While DNA and RNA are very similar in their composition, RNA has a different roles. RNA can serve as a component of the translation machinery and catalyze chemical reactions. For example, in addition to RNA molecules such as rRNA, ribozymes are also a type of RNA that can serve catalytic functions. rRNA functions as a ribozyme during protein synthesis. Another form of RNA that acts as a ribozyme is the small nuclear ribonucleoprotein. During the process of RNA splicing, this ribozyme—like, RNA—containing structure catalyzes reactions in the spliceosome, a group of biomolecules that are involved in removal of the intron, or splicing the hnRNA. These molecules, therefore, play a role in the processing of the hnRNA
Certain viruses contain RNA as their primary genetic material. Viruses bind to a specific protein or receptor on the surface of the cell that it is going to infect. RNA, the virus's genetic material, is injected into the cell. The viral RNA associates with the ribosomes that belong to the cell it is infecting. In a sense, viruses hijack the host's molecular machinery, using the cells transcriptional abilities for its own purpose, to produce viral proteins. The viral proteins then form new viruses. Viral RNA can also form replication complexes where it can copy itself. This copied RNA then gets packaged into the newly created viruses that can cause the cell to lyse, or break open, and these released viruses can infect other cells.
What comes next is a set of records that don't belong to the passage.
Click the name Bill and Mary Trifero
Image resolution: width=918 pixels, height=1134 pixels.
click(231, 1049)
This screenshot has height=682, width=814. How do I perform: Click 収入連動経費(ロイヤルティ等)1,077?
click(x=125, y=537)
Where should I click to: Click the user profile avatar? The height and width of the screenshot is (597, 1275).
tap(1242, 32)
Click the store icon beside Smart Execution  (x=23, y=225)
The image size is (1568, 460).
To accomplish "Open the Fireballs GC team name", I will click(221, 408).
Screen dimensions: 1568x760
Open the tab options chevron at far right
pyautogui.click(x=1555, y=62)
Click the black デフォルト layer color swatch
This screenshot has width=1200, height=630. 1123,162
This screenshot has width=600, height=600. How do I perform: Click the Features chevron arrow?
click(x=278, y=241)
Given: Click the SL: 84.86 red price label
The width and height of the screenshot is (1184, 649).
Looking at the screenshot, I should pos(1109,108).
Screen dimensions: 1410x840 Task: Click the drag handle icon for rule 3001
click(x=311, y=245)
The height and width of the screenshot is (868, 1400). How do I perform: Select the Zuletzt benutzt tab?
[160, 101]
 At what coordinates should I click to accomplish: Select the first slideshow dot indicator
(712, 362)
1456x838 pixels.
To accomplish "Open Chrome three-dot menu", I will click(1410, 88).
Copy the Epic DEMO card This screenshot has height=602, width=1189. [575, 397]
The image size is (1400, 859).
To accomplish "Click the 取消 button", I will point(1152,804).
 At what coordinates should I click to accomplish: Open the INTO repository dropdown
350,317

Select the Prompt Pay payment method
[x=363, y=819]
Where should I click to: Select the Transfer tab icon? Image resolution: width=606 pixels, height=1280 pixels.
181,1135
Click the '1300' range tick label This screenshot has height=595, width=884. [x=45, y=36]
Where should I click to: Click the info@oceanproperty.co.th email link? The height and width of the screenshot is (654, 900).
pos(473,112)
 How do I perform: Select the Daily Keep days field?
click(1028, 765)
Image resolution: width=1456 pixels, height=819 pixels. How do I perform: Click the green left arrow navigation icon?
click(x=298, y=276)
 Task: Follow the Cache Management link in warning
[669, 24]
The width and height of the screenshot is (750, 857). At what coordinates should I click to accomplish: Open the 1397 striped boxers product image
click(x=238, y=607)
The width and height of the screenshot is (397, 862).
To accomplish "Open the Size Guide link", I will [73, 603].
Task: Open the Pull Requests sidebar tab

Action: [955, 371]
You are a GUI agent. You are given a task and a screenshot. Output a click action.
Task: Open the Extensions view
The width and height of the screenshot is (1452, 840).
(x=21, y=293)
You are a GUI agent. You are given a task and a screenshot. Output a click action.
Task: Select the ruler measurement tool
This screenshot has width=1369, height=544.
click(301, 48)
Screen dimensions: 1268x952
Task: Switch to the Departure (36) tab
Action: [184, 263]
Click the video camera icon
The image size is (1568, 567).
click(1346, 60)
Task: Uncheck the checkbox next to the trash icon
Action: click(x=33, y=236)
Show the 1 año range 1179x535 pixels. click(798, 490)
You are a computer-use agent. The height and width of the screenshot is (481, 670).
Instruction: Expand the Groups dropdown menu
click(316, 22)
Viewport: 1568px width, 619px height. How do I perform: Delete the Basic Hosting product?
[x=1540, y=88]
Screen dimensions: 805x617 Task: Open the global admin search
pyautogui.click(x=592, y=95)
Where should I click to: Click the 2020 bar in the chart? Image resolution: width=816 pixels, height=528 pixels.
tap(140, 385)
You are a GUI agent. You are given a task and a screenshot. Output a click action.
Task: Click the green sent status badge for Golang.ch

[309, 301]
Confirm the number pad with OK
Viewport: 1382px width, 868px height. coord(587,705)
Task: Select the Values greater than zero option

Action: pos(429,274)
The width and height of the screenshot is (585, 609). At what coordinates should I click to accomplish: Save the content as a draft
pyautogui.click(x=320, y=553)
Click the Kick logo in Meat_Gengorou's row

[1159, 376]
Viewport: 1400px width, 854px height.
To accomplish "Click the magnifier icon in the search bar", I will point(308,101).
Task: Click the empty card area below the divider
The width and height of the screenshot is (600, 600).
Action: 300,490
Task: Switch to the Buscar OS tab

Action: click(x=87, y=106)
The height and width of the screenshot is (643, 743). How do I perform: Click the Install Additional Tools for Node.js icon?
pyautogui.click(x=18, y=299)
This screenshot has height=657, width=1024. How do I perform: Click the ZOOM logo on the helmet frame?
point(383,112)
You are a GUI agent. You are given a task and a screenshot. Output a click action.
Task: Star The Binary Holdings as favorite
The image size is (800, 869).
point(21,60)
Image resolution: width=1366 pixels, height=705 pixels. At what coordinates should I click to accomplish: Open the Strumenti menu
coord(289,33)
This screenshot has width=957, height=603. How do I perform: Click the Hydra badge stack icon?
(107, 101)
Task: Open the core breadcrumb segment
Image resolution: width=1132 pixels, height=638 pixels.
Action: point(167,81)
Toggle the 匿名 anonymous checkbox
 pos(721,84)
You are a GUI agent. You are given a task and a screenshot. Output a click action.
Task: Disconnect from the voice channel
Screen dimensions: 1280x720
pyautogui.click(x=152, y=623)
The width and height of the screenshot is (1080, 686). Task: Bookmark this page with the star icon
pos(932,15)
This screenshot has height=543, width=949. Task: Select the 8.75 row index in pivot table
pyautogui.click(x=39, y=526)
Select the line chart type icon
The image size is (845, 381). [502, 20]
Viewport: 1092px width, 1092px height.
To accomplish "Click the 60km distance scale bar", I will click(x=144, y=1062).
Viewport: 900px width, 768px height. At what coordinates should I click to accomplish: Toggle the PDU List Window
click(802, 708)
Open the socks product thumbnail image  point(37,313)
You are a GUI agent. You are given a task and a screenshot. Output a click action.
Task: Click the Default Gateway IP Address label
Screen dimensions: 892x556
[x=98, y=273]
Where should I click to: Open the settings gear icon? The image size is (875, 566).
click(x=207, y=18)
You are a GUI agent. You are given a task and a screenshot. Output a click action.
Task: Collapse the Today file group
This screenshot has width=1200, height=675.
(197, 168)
Currently, there is growing interest in small, barely detectable RNA molecules that do not translate into protein, but have been shown to be important in regulating gene expression. Called RNA genes, these small molecules were initially identified in the species of worm Caenorhabditis elegans by American geneticist Victor Ambros and colleagues in the early 1990s. They were shown to turn off gene expression during worm development. This novel function was later demonstrated in other species. American geneticist Stephen R. Holbrook of Lawrence Berkeley National Laboratory in California in a report in the October 1, 2001, journal, Nucleic Acids Research, identified many other potential RNA genes previously undetected using a complex computer program called RNAGENiE. Biotech companies are currently using RNA genes as potential drug targets because of recent interest in RNA genes produced during bacterial infections and their pathogenic effects through the regulation of gene expression of host DNA.